→ Extract:
■ ■ ■ ■ ■ ■ ■
On 27th January, Prime Minister Herbert Asquith’s government passed the 1916 Military Service Act and introduced conscription to the British Isles. It came into force on 2nd March, 1916. Previously the British Government had relied on voluntary enlistment, and latterly a kind of moral conscription called the Derby Scheme.
Lord Horatio Herbert Kitchener, Britain’s secretary of state for war, had warned from the beginning that the war would be decided by Britain’s last 1 million men. All the regular divisions of the British army went into action in the summer of 1914 and the campaign for volunteers based around the slogan “Your King and Country Need You!” began in earnest in August of that year. New volunteers were rapidly enlisted and trained, many of them joining what were known as Pals battalions, or regiments of men from the same town or from similar professional backgrounds. Though the volunteer response was undoubtedly impressive—almost 500,000 men enlisted in the first six weeks of the war alone—some doubted the quality of these so-called Kitchener armies. British General Henry Wilson, a career military man, wrote in his diary of his country’s “ridiculous and preposterous army” and compared it unfavourably to that of Germany, which, with the help of conscription, had been steadily building and improving its armed forces for the past 40 years. By the end of 1915, as the war proved to be far longer and bloodier than expected and the army shrank—Britain had lost 60,000 officers by late summer—it had become clear to Kitchener that military conscription would be necessary to win the war. Asquith, though he feared conscription would be a politically unattractive proposition, finally submitted. On January 5, 1916, he introduced the first conscription bill to Parliament. It was passed into law as the Military Service Act on January 27th 1916 and went into effect on February 10th.
■ ■ ■ ■ ■ ■ ■
→ Information given:
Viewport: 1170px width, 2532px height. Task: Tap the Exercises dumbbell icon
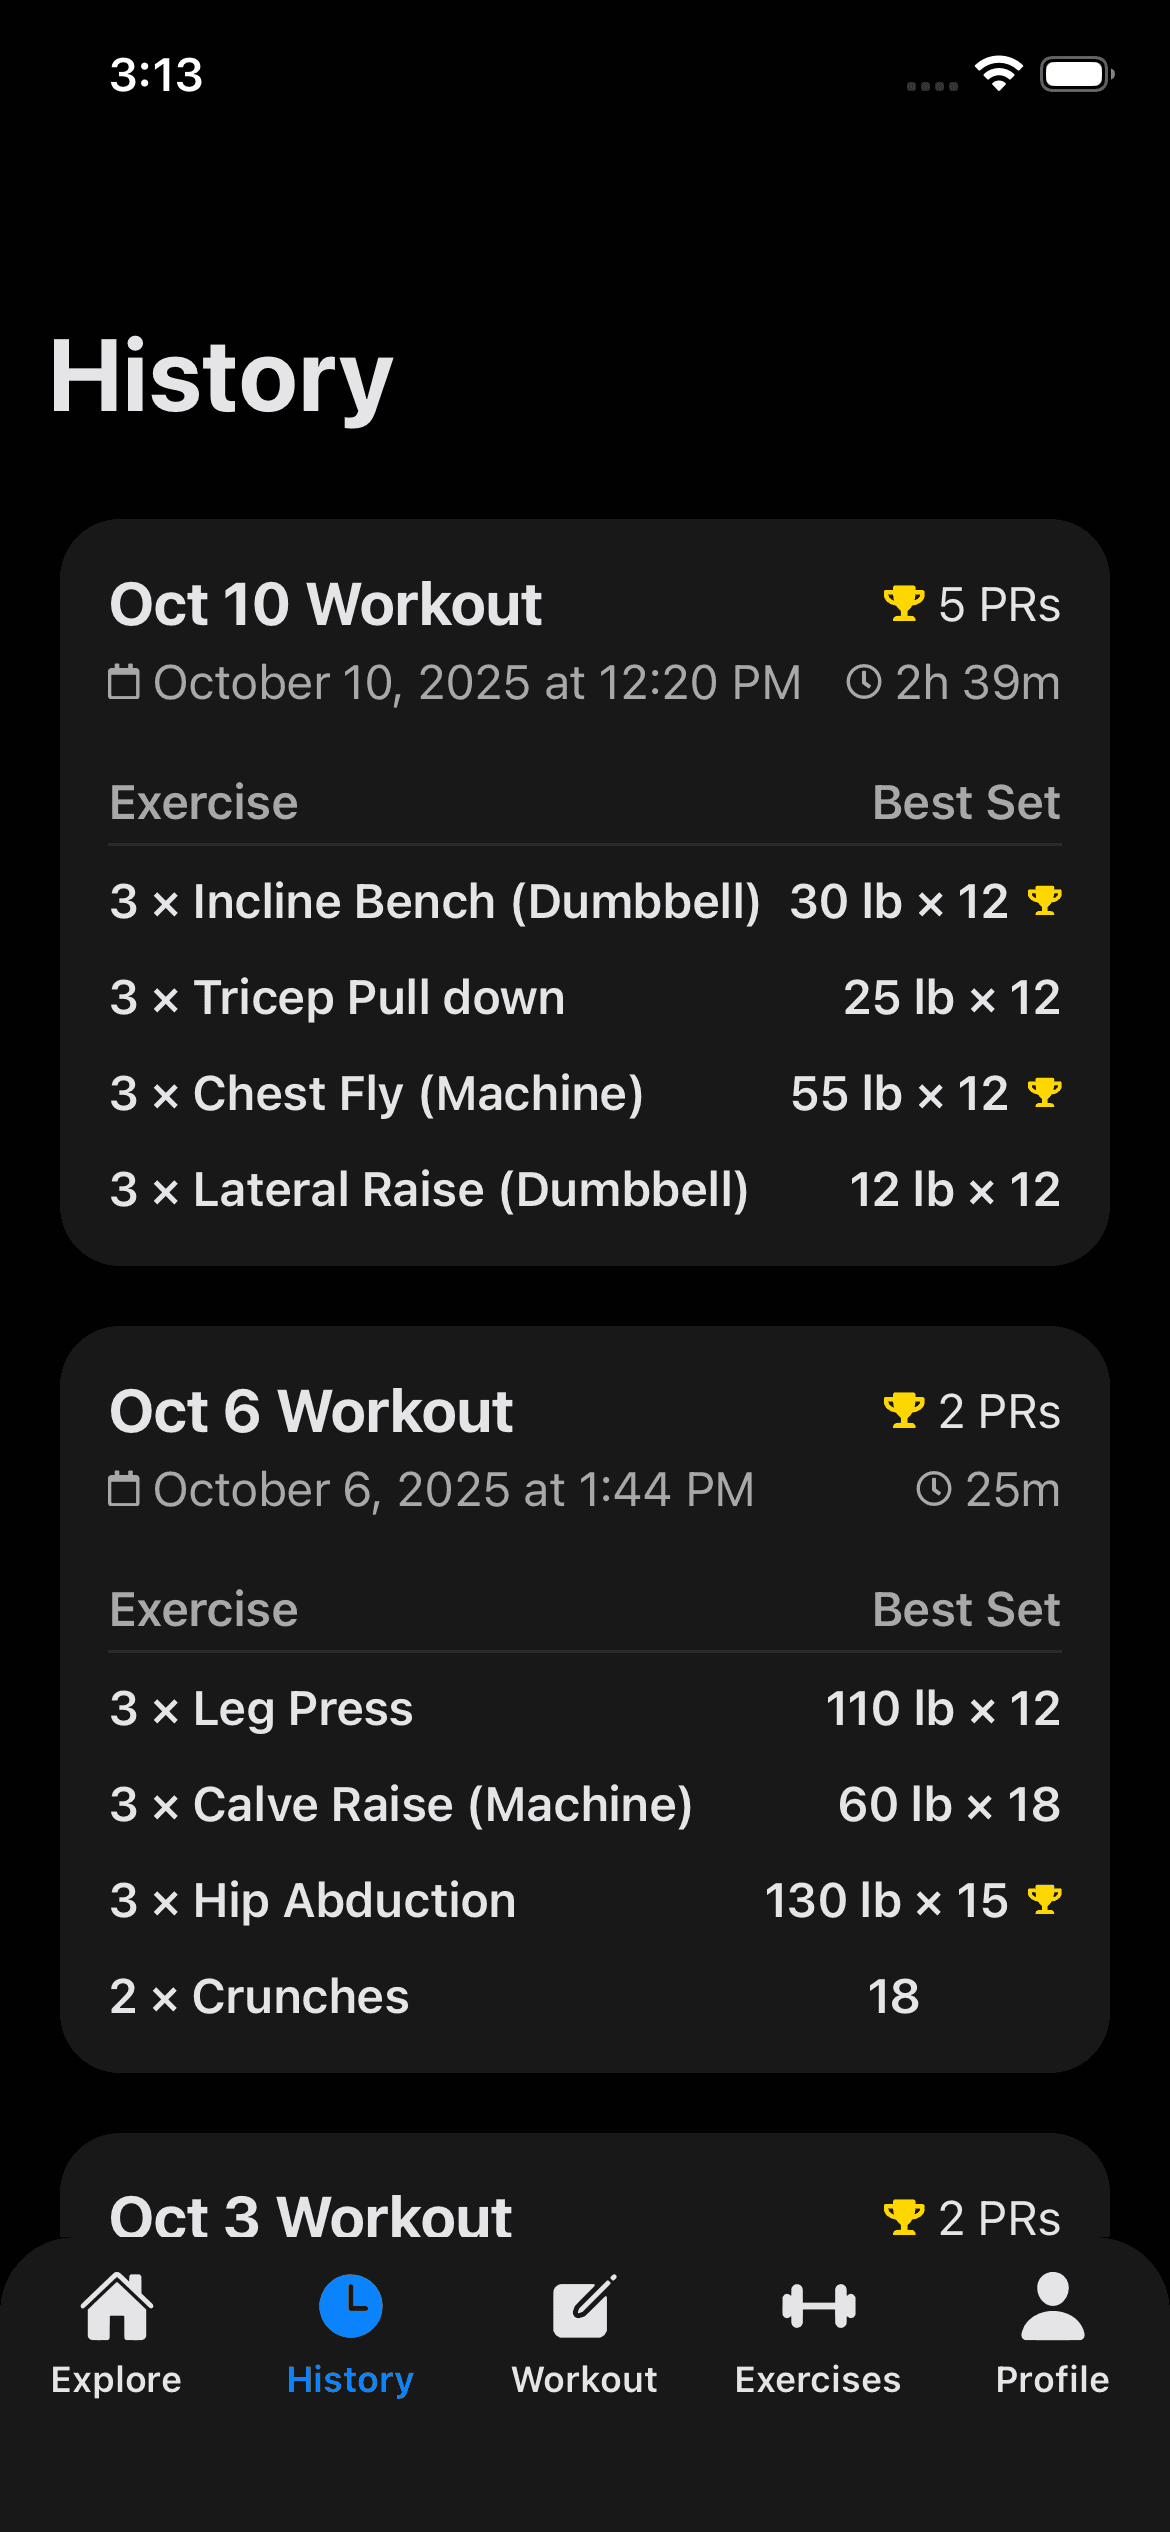pos(818,2306)
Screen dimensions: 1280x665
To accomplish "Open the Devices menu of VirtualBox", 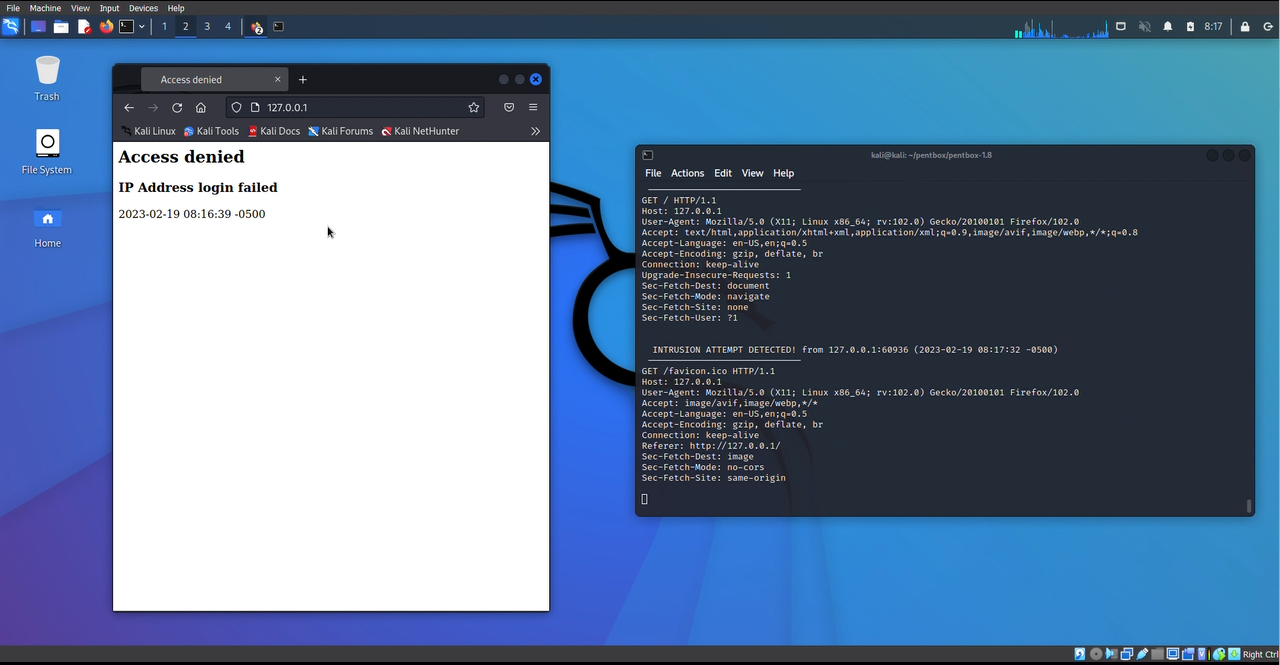I will pyautogui.click(x=143, y=8).
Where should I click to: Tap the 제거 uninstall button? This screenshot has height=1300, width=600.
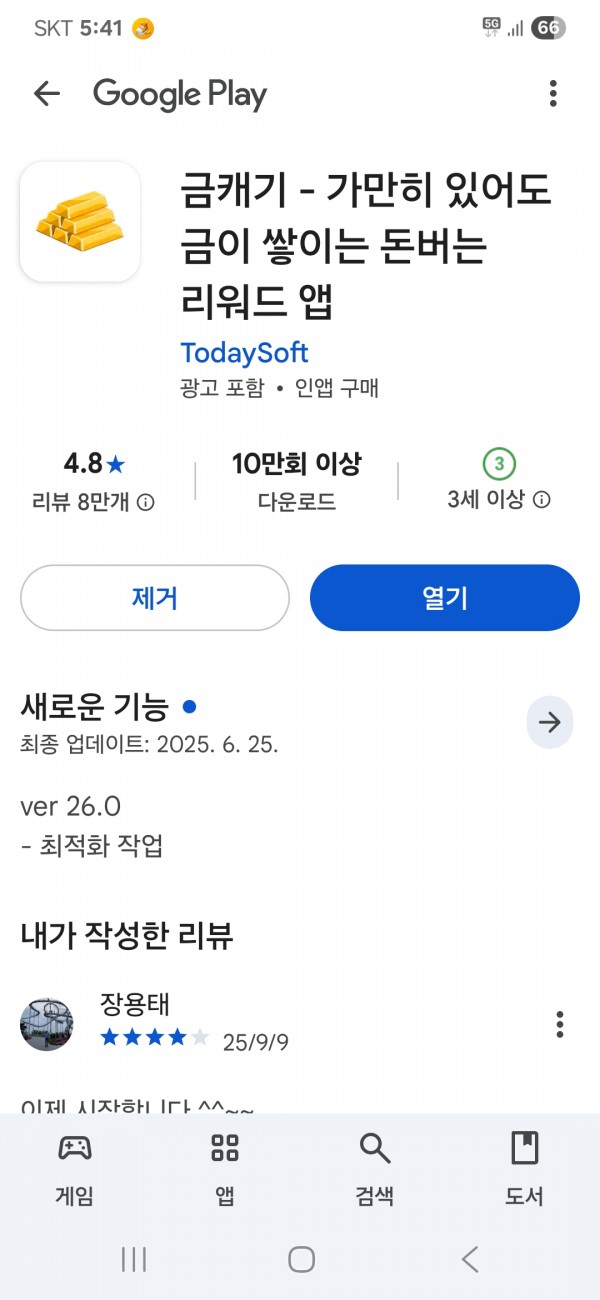tap(155, 598)
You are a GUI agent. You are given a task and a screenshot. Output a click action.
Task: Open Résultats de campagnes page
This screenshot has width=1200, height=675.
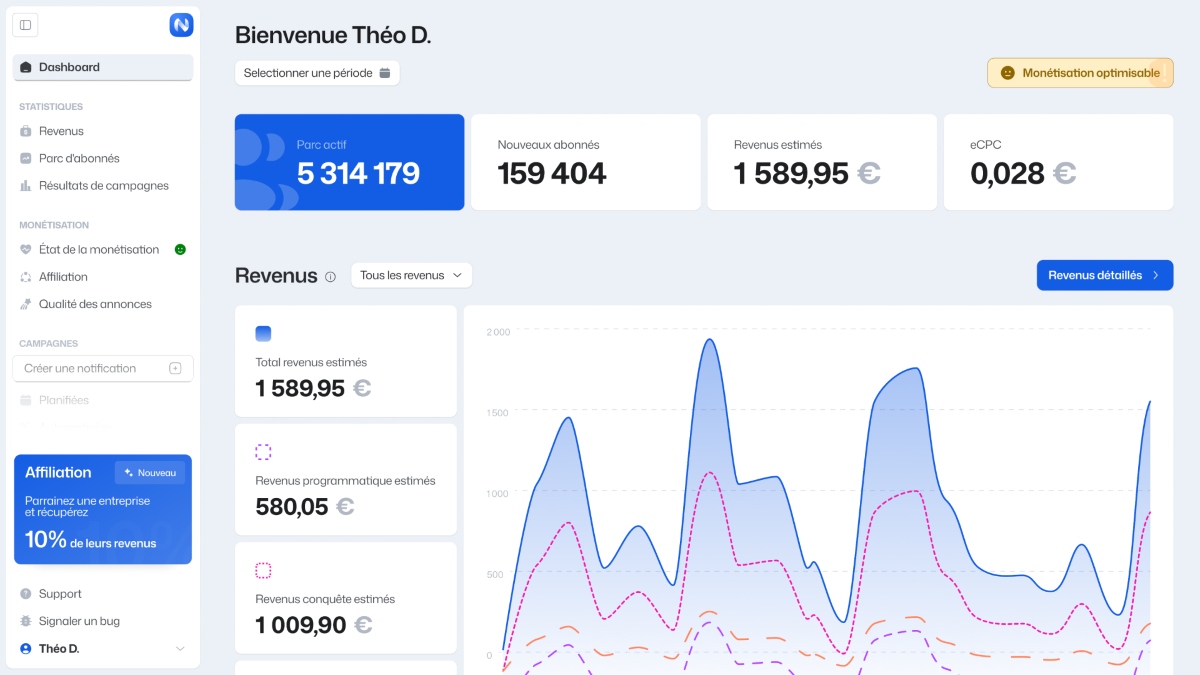(x=103, y=185)
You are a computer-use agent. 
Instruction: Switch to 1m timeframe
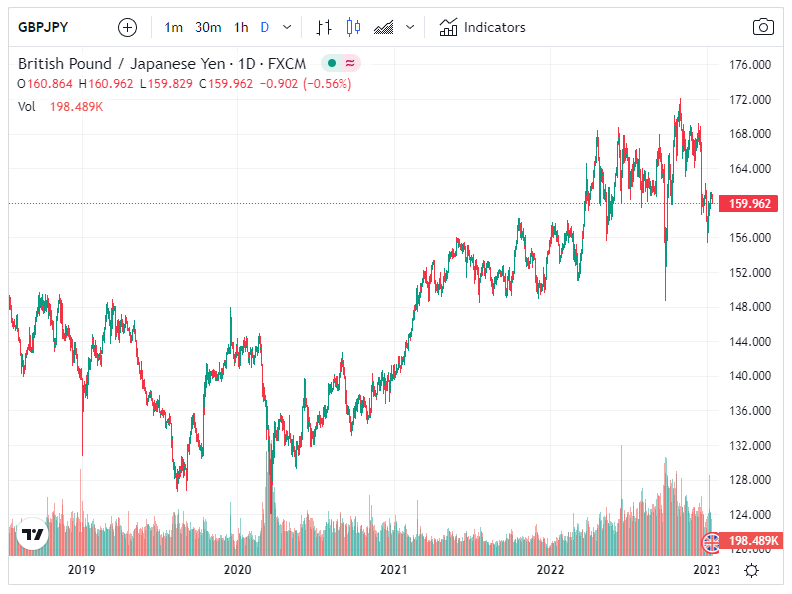pos(174,27)
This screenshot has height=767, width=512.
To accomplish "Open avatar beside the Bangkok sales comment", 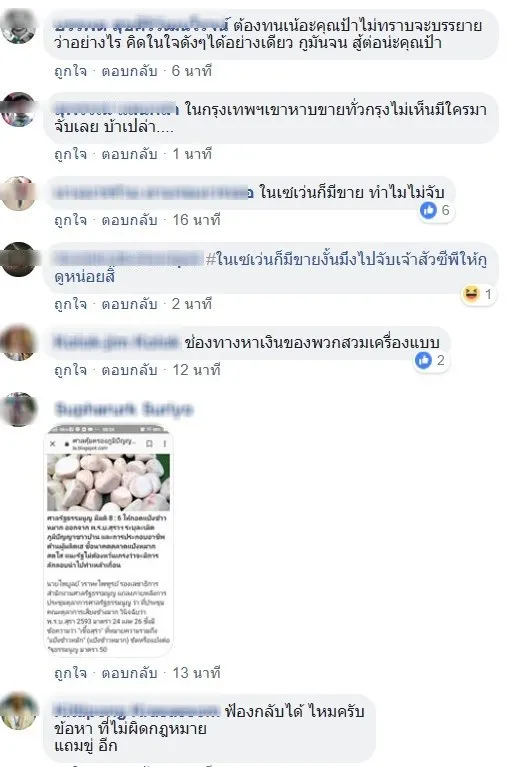I will point(19,109).
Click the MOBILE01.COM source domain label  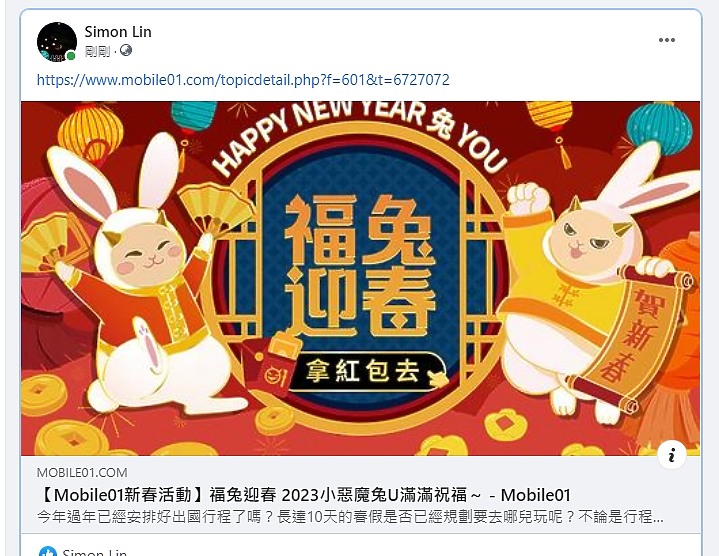(x=82, y=473)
■ ■ ■ ■ ■ ■ ■
→ Try it: Continue the passage on the 1916 Military Service Act and British conscription, starting right after its last sentence.

→ Answer to this problem:
The Labour Party held a conference in Bristol on the 27th Jan 1916 and at the conference a card-vote division on conscription resulted in 219,000 votes in favour of universal military service, and 1,796,000 against it. The bill enforcing compulsory service in only single men was favoured by 360,000 votes and opposed by 1,716,000. But a proposal to agitate for repeal of the Bill was opposed by 649,000 votes and favoured by 614,000 votes. There was thus a majority of 35,000 votes tacitly consenting to the compulsion Act for single men being put in force. As one representative put it: “These divisions mean we Labour men are very angry, but we don’t intend to do anything”
The Act specified that men from 18 to 41 years old were liable to be called up for service in the army unless they were married, widowed with children, serving in the Royal Navy, a minister of religion, or working in one of a number of reserved occupations. The second Act on 25th May 1916 extended liability for military service to married men, and the third Act in 1918 extended the upper age limit to 51. The Act was modified by subsequent legislation throughout the First World War, and conscription continued until 1920
The following categories were established:
A: General Service.
B1: Garrison Service Abroad.
B2: Labour Service Abroad.
B3: Sedentary Work Abroad.
C1: Garrison Service at Home Camps.
C2: Labour Service at Home Camps.
C3: Sedentary Service at Home Camps.
The Official History records the physical standards defining each category:
A: Able to march, see to shoot, hear well and stand active service conditions.
B: Free from serious organic diseases, able to stand service on the lines of communication in France, or in garrisons in the tropics.
B1: Able to march five miles, and see to shoot with glasses and hear well.
B2: Able to walk five miles to and from work, see and hear sufficiently for ordinary purposes.
B3: Only suitable for sedentary work.
C: Free from serious organic disease, able to stand service conditions in garrison at home.
Men or employers who objected to an individual’s call-up could apply to a local Military Service Tribunal. These bodies could grant exemption from service, usually conditional or temporary. There was right of appeal to a County Appeal Tribunal.
Conscription was not popular and in April 1916 over 200,000 people went to Trafalgar Square to demonstrate against it in. Although many men failed to respond to the call-up, in the first year 1.1 million enlisted.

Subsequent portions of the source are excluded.